Doch all diese Argumente konnten die Politik nicht davon abhalten, die geforderten Plebiszite abzulehnen. Nun dürften sie lediglich den Gegnern einer Aufteilung in dem ab September beginnenden Wahlkampf dienlich sein, wenngleich ihnen schon von oberster regionaler Stelle der Gegenwind ins Gesicht bläst. Denn der Sozialdemokrat Simão Jatene der amtierende Gouverneur von Pará hat gegen eine Abspaltung derzeit keine Einwände. Ganz diplomatisch hatte er zuletzt zwar betont, dass sich alle „ganz genau im Klaren sein sollten, welche Konsequenzen eine Abspaltung mit sich bringt“. Für seinen verbliebenen kleineren Bundesstaat sind diese dabei jedoch mehr als vorteilhaft, wiegen die derzeit generierten Einnahmen in den dortigen Städten und Gemeinden die notwendigen Ausgaben lange nicht auf. Die meisten Steuereinnahmen werden eben nicht im dichten Regenwald des Amazonas sondern in der Industrieregion rund um die Hauptstadt Belém generiert. Und die bleiben auch in Zukunft Teil des Bundesstaates Pará.
Auch Umweltpolitisch dürfte sich Jatene dann die Hände reiben, steht sein Bundesstaat doch regelmäßig in der Kritik aufgrund der anhaltenden Zerstörung der ausgedehnten Dschungelgebiete. Der gewaltigen Aufgabe des Naturschutzes hat dann vor allem sein Amtskollege in Santarém, der designierten Hauptstadt von Tapajós, zu bewältigen.
Natürlich wird man auch in Marabá, der möglichen Hauptstadt von Carajás, mit illegalem Raubbau an der Natur zu kämpfen haben. Den Herausforderungen steht man noch kämpferisch gegenüber. Denn die möglichen neuen Mitglieder der brasilianischen Union begründen ihren Willen zur Unabhängigkeit derzeit vor allem durch die seit Jahren fehlende Unterstützung entlegener Gebiete. Öffentliche Mittel kämen aufgrund der weiten Entfernung zur Hauptstadt Belém so gut wie gar nicht an, zudem sei ein so großer Bundesstaat wie Pará aus sozial-ökonomischer Sicht völlig unsinnig. Ein eigenständiger Bundesstaat könne hier viel besser die gewünschte nachhaltige Entwicklung vorantreiben, die Ressourcen besser schützen und dadurch sogar noch jede Menge Arbeitsplätze für die dort lebenden Menschen schaffen.

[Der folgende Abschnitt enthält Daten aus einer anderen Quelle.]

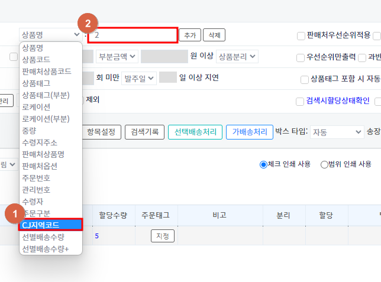
Task: Expand the 상품분리 dropdown
Action: point(237,57)
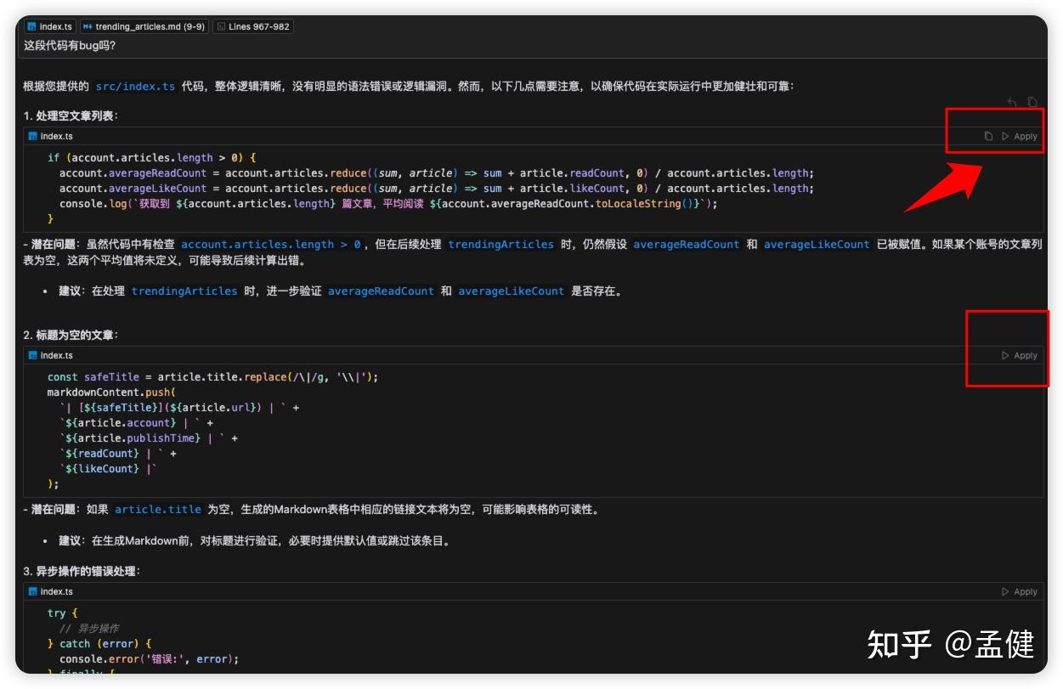Click the inline src/index.ts code reference
The image size is (1063, 689).
click(x=138, y=85)
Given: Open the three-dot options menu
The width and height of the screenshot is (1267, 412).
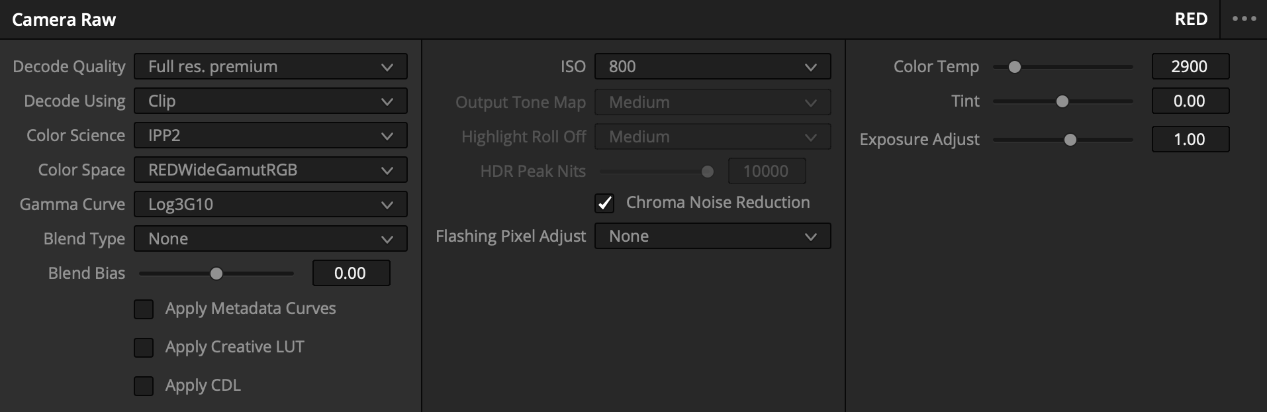Looking at the screenshot, I should pos(1244,19).
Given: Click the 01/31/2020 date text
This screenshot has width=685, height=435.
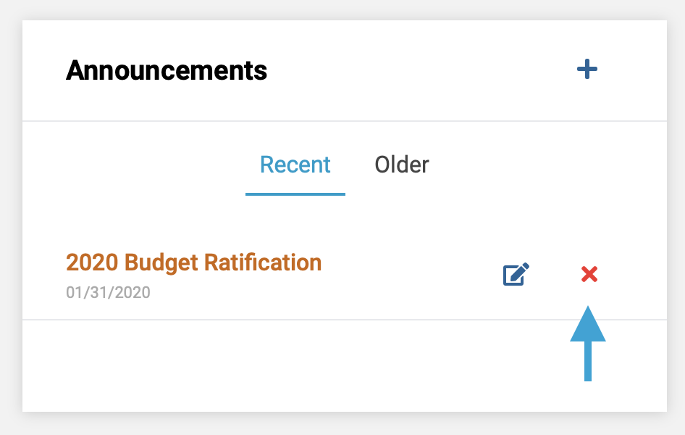Looking at the screenshot, I should click(x=108, y=292).
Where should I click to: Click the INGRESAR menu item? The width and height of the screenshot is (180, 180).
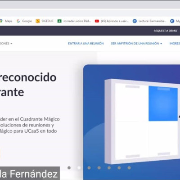click(x=175, y=44)
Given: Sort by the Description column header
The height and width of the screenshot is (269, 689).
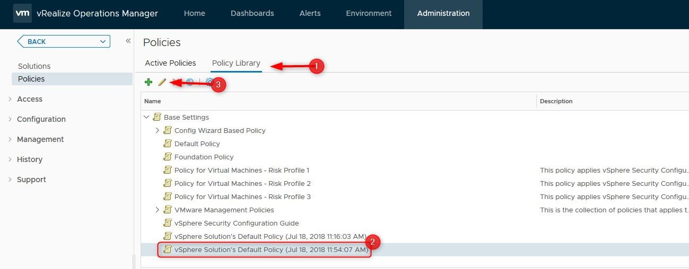Looking at the screenshot, I should coord(556,101).
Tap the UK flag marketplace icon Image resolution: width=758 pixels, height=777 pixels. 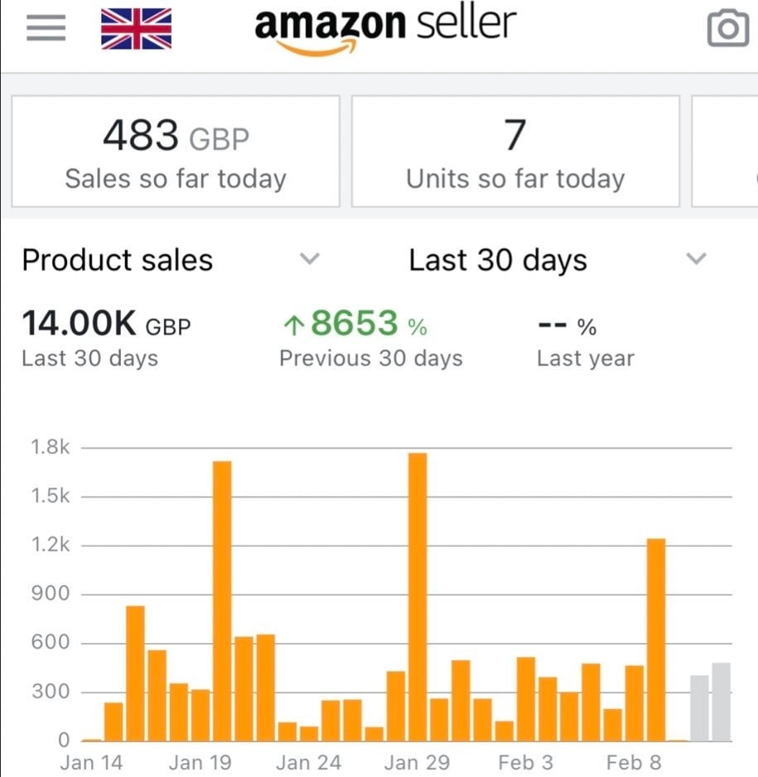pos(136,29)
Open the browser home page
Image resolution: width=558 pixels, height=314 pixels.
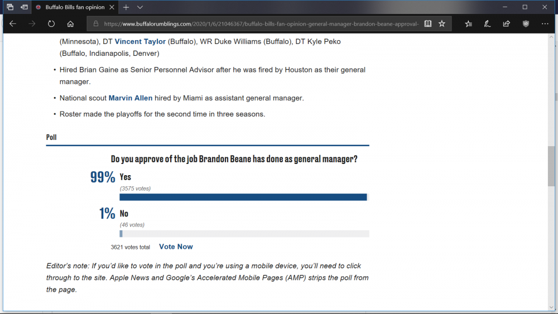[x=70, y=24]
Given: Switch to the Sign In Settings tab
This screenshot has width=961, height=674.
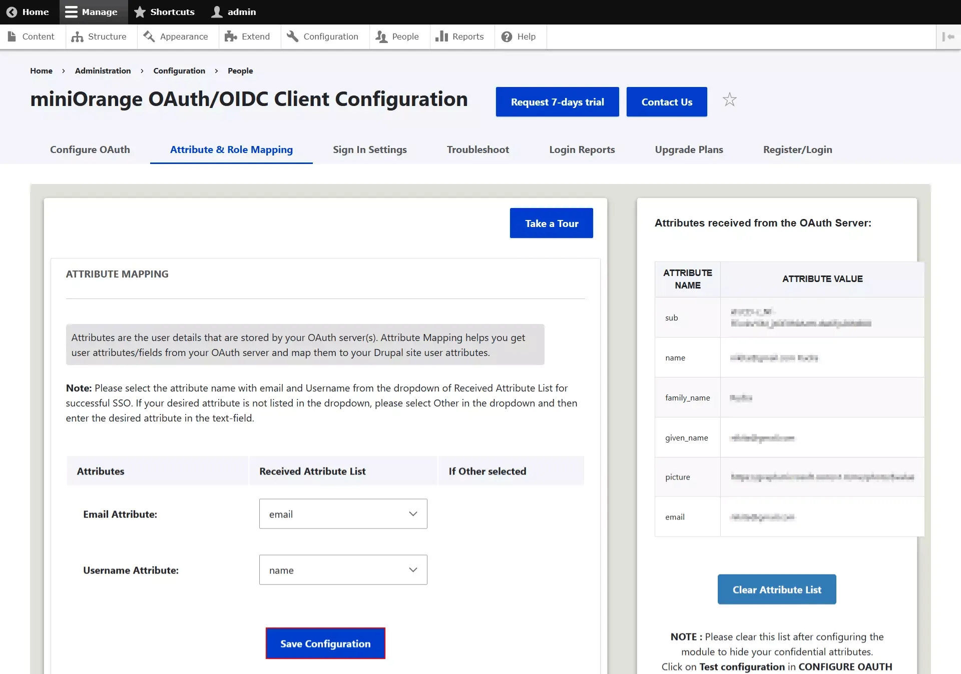Looking at the screenshot, I should tap(369, 149).
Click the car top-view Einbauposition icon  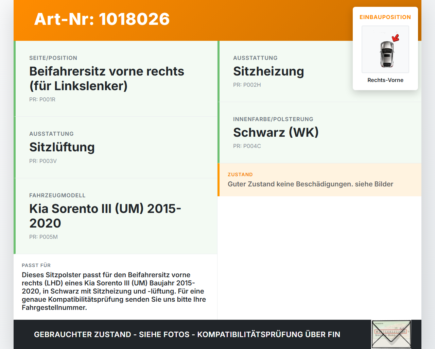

Letztendlich dürften zum Schluss alle drei Bundesstaaten mit einem positiven Ergebnis des Referendums zufrieden sein. Für das verkleinerte Pará sinken die Kosten überproportional zu den ausbleibenden Einnahmen, die Neulinge in der Union freuen sich auf Millionenzuschüsse aus Brasília zum Aufbau ihrer eigenen territorialen Entwicklung. Nur das restliche Brasilien wird kritisch in den Norden blicken, wenn am 11. Dezember 2011 sämtliche Einwohner Parás an die elektronischen Wahlurnen gerufen werden.
Dann haben die der Wahlpflicht unterliegenden Wählerinnen und Wähler zwei wichtige Fragen zu beantworten, deren Reihenfolge von der obersten brasilianische Wahlbehörde TSE erst vor wenigen Tagen ausgelost wurde. Die eigene Meinung auf „Sind Sie für eine Aufteilung des Bundesstaates Pará zur Gründung des Bundesstaates Tapajós?“ ist genauso wie danach „Sind Sie für eine Aufteilung des Bundesstaates Pará zur Gründung des Bundesstaates Carajás?“ mit den Zahlen 77 für „Ja“ und 55 für „Nein“ in die Geräte einzutippen.
Überwacht wird der Urnengang von 8 bis 17 Uhr unter anderem von der brasilianischen Armee. Das TSE hat bereits einem Antrag der regionalen Wahlbehörde von Pará stattgegeben, um in Hinblick auf die Gewährleistung der öffentlichen Sicherheit die Streitkräfte in mindestens 14 Munizipen der Region einzusetzen. Die Soldaten und Bundespolizisten sind auch dafür verantwortlich, die Wahlurnen mit Booten und Hubschraubern in die teilweise extrem abgelegenen und dünn besiedelten Regionen zu bringen.
Wann jedoch tatsächlich sämtliche Landkarten, Schulbücher, Datenbanken, Formulare oder Plätze mit den Flaggen der Bundesstaaten abgeändert und erweitert werden müssen und die neuen Mitglieder in der Föderativen Republik Brasilien begrüßt werden, ist bislang völlig unklar. In Brasília will man erst einmal das Ergebnis der umstrittenen Volksabstimmung abwarten.